• _Given problem_
Please copy out, word for word, everything in the material from the line containing "This screenshot has height=434, width=600." down to the end of the material.

• _Data listing_
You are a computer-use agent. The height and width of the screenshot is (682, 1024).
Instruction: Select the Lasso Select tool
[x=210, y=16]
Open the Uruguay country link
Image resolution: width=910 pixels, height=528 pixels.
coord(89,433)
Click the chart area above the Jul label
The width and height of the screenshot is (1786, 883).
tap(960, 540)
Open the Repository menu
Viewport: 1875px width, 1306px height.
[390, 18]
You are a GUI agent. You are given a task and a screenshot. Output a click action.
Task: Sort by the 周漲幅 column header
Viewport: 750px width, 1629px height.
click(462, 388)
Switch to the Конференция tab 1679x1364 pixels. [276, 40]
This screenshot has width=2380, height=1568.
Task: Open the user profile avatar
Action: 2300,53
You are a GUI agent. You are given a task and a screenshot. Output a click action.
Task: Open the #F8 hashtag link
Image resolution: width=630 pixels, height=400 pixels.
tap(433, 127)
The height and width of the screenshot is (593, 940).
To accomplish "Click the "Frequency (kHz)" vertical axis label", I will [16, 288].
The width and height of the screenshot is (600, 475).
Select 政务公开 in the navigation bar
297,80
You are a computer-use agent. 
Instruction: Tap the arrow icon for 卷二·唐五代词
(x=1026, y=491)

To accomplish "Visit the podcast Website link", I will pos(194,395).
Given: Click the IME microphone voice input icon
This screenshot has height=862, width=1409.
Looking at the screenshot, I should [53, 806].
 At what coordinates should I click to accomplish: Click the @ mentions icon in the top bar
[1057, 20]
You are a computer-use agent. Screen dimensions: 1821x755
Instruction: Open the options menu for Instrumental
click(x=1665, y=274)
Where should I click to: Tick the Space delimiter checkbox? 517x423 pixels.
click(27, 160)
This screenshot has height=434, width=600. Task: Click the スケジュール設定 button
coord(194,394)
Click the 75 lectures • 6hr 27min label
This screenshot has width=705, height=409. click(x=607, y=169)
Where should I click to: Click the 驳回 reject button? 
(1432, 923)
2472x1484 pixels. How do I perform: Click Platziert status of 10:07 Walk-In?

• _Final result_
This screenshot has height=434, width=600. Task: Click the スケジュール設定 button
coord(194,394)
Click the 75 lectures • 6hr 27min label
This screenshot has width=705, height=409. click(x=607, y=169)
Where should I click to: Click the 驳回 reject button? 
(1432, 923)
2472x1484 pixels. How do I perform: Click Platziert status of 10:07 Walk-In?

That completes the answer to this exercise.